* THE TASK:
Your task is to copy the stretch of lines in the records below that begins with the line containing "Task: Click director name Paul McGuigan" and ends with the line containing "Task: Click the Response section heading", exactly as written, with nothing added.
-- Opening Marker --
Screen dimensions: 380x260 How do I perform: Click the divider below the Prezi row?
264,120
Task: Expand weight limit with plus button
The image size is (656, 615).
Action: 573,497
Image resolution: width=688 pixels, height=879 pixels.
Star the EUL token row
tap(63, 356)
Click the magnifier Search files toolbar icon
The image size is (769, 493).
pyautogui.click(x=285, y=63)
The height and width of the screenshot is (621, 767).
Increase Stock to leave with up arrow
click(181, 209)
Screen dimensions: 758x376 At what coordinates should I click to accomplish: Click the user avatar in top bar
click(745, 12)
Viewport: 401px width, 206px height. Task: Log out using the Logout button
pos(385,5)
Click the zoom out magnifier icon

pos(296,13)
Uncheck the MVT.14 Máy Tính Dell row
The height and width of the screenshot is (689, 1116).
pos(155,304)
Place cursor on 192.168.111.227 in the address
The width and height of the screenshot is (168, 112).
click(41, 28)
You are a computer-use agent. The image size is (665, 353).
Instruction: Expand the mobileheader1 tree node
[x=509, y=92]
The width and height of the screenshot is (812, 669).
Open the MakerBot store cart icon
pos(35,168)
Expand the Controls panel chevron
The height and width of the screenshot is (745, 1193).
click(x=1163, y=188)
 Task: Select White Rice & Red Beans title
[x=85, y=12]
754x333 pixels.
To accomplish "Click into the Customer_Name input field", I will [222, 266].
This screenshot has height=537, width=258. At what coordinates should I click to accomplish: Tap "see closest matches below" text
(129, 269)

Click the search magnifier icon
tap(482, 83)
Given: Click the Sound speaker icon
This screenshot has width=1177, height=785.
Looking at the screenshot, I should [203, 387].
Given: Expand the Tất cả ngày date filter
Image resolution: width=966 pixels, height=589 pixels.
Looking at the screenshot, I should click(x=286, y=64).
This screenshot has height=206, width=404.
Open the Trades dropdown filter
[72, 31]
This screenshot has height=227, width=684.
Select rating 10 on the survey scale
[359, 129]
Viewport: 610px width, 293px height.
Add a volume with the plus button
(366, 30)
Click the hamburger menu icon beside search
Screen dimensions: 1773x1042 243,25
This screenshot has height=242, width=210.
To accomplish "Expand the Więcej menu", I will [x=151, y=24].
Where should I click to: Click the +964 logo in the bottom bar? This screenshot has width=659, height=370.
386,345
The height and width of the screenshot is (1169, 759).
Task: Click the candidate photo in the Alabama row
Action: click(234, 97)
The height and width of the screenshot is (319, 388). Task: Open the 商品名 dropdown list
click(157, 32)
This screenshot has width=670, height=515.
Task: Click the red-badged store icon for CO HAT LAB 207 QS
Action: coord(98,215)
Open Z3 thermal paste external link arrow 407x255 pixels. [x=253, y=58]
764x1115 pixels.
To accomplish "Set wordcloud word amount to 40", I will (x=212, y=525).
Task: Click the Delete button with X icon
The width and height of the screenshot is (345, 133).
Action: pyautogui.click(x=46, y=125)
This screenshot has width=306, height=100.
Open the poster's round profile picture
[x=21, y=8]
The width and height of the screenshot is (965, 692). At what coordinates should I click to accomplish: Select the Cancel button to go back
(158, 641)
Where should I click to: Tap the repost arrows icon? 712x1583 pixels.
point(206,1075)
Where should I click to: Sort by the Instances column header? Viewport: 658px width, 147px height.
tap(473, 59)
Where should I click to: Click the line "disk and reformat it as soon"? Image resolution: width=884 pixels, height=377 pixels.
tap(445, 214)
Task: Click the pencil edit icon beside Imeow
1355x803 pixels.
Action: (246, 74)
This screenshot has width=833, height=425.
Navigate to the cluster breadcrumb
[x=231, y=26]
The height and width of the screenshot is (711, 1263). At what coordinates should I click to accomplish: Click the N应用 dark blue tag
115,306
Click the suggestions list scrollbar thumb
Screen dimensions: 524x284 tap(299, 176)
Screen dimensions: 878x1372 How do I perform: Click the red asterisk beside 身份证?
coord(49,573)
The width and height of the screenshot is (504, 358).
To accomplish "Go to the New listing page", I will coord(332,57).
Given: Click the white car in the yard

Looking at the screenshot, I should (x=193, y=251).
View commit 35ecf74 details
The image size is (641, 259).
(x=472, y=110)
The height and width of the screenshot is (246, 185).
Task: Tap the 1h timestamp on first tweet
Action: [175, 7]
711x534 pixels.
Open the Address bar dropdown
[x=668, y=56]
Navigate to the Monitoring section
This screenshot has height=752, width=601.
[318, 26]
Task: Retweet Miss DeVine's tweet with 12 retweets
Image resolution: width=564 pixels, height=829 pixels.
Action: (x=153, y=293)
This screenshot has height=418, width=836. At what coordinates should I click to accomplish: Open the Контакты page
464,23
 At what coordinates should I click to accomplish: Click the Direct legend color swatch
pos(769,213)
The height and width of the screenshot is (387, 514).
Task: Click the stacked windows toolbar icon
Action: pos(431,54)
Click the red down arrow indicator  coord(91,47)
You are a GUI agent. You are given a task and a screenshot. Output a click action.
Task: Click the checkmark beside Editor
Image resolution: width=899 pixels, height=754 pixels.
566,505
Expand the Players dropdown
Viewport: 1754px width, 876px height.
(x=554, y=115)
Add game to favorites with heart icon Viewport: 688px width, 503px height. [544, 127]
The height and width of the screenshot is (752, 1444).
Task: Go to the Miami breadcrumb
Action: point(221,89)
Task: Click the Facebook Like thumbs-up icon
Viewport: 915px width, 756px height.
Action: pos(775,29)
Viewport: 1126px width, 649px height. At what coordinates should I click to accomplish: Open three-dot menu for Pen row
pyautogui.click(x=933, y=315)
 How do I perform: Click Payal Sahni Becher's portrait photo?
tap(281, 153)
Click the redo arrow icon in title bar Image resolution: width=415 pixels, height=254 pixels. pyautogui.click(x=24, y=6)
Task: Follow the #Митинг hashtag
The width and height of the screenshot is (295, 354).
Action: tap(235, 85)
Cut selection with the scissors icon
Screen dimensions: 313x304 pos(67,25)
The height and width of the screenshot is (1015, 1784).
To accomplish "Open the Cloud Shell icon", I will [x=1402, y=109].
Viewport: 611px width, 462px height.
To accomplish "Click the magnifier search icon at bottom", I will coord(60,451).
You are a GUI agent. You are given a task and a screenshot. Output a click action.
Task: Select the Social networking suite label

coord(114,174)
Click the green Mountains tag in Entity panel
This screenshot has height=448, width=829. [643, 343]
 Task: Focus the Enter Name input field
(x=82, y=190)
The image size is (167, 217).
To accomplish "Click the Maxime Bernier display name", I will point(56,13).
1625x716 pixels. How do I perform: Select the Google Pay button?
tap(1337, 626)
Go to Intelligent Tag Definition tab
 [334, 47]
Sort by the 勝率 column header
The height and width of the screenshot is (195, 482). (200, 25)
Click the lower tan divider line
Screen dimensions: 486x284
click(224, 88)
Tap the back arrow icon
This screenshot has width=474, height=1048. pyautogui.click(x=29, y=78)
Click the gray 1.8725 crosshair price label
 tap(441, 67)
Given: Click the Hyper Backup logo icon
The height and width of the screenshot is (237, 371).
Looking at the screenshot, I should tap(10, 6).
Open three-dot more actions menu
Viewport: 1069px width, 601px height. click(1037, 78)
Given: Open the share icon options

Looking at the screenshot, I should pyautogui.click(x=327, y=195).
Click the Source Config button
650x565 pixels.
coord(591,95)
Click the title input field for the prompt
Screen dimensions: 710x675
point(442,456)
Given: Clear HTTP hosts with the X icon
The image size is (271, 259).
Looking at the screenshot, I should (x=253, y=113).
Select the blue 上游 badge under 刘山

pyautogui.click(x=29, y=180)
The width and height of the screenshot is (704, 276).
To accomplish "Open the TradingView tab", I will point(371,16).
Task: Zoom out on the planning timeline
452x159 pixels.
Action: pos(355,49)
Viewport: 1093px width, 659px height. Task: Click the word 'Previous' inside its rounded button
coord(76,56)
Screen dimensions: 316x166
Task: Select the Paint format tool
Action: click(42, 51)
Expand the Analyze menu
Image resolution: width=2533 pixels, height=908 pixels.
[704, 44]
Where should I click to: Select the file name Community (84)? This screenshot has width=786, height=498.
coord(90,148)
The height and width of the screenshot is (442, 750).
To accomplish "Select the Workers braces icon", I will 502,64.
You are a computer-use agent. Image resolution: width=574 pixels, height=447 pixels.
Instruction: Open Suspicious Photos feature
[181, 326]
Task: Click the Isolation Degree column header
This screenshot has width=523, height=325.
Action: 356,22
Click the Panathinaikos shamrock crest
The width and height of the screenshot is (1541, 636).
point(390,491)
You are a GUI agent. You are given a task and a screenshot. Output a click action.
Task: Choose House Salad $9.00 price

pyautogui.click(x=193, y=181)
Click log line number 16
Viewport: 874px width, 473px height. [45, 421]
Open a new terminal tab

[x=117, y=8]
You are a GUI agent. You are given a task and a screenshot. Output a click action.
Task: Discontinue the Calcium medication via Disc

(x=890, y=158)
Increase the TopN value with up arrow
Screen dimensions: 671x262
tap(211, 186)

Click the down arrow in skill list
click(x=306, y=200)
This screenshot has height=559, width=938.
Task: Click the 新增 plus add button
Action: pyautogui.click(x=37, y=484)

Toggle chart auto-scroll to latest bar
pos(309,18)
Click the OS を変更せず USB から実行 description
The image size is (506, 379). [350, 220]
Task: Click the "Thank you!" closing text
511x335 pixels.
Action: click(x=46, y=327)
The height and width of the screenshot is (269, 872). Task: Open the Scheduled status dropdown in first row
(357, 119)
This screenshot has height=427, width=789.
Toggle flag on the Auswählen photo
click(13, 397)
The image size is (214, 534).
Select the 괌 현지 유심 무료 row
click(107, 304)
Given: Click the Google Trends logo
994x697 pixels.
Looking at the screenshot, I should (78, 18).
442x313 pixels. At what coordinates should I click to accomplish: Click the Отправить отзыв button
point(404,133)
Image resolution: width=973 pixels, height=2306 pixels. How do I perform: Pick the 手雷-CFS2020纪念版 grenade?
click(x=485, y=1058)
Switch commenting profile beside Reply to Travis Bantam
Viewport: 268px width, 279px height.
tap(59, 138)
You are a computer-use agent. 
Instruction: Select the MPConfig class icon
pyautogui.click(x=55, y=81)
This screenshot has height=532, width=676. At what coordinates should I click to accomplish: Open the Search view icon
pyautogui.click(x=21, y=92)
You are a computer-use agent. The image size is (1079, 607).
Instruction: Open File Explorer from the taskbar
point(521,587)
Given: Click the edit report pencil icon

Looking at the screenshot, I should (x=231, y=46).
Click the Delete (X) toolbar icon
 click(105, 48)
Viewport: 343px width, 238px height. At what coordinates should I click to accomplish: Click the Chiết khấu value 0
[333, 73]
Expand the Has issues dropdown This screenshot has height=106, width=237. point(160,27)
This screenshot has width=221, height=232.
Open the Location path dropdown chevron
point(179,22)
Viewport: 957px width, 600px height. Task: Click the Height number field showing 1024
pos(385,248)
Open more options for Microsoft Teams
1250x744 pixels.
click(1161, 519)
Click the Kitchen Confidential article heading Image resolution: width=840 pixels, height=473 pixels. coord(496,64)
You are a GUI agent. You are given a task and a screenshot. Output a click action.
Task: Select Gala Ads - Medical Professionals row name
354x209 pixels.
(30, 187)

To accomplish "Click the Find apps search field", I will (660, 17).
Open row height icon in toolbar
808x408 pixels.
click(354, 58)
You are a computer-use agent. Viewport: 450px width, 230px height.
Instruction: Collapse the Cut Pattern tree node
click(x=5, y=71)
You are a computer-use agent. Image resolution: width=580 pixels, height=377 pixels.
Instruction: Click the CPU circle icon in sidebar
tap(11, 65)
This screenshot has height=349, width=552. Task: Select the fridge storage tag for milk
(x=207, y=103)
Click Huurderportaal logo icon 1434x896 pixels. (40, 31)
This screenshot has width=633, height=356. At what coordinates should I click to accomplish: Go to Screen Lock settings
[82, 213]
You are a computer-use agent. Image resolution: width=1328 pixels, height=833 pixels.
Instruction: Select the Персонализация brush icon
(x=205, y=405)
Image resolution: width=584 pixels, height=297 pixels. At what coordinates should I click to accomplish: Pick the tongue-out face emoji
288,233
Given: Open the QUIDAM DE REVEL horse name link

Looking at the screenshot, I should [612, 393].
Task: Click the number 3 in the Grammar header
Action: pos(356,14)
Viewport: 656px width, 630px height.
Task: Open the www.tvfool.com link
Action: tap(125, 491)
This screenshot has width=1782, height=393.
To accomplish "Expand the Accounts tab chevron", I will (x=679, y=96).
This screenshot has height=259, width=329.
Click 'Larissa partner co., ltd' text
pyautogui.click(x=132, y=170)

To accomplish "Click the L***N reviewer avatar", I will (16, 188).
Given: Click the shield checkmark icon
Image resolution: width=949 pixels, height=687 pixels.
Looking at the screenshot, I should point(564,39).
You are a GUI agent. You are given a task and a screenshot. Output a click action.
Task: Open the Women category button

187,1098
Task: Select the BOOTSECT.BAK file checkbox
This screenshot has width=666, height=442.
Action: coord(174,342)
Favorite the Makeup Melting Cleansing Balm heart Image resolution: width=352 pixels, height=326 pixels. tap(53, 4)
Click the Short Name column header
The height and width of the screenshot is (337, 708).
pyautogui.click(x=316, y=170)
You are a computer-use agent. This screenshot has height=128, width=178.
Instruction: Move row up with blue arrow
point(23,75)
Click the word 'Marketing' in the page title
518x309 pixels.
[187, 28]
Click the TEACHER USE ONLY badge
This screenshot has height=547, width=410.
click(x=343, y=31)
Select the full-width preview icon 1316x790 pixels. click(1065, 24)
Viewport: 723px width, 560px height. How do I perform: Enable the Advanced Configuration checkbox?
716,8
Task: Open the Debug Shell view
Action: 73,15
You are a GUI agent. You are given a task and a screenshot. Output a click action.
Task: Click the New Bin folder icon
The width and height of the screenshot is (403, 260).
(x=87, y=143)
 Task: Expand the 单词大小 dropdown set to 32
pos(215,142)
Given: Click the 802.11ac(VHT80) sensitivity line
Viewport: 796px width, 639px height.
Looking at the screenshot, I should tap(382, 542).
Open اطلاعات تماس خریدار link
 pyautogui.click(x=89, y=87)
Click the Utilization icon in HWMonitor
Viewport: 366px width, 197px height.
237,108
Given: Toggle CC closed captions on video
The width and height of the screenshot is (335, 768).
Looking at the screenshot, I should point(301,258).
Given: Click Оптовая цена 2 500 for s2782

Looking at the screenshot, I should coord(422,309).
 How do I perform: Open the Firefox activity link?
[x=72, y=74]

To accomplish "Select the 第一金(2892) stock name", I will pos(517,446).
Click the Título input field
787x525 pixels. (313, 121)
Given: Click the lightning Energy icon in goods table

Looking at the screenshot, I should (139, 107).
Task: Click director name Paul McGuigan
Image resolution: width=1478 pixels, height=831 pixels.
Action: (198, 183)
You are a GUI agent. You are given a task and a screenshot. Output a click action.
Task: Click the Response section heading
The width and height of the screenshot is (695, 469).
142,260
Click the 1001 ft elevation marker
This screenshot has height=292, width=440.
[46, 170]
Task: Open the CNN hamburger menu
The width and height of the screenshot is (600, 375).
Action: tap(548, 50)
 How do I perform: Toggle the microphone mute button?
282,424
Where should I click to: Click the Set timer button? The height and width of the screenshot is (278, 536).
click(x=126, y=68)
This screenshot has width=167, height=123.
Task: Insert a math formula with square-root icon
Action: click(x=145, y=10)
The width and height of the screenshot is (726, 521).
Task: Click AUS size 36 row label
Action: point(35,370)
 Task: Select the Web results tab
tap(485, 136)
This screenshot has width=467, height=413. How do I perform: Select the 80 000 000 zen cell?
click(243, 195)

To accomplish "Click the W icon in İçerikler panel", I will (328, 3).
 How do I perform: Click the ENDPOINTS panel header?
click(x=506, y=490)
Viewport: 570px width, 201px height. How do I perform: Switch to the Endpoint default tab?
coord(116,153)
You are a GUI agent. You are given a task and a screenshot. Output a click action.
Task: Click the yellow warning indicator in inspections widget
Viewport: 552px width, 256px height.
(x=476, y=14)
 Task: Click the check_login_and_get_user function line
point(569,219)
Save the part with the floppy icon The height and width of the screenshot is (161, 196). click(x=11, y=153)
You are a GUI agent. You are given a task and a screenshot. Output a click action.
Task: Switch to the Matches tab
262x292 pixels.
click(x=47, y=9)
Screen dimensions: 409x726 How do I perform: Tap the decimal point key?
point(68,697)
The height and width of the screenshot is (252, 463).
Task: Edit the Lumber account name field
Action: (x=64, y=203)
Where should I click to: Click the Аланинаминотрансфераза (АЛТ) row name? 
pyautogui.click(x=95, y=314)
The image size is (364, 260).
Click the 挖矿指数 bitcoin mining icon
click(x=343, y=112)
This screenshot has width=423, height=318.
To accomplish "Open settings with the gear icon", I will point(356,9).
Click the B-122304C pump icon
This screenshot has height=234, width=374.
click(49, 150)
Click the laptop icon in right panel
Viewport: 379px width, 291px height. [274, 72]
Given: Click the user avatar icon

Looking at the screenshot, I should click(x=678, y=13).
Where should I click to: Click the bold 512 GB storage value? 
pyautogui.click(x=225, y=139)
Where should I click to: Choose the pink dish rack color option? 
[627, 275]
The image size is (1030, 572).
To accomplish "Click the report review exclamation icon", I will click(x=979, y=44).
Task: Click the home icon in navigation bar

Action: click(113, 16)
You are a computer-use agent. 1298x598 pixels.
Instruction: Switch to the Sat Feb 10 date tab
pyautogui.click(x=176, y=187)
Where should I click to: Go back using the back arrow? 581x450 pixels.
-- Closing Marker --
* SOLUTION TO THE PROBLEM:
Task: Click director name Paul McGuigan
Image resolution: width=1478 pixels, height=831 pixels.
Action: (198, 183)
You are a GUI agent. You are given a task and a screenshot. Output a click action.
Task: Click the Response section heading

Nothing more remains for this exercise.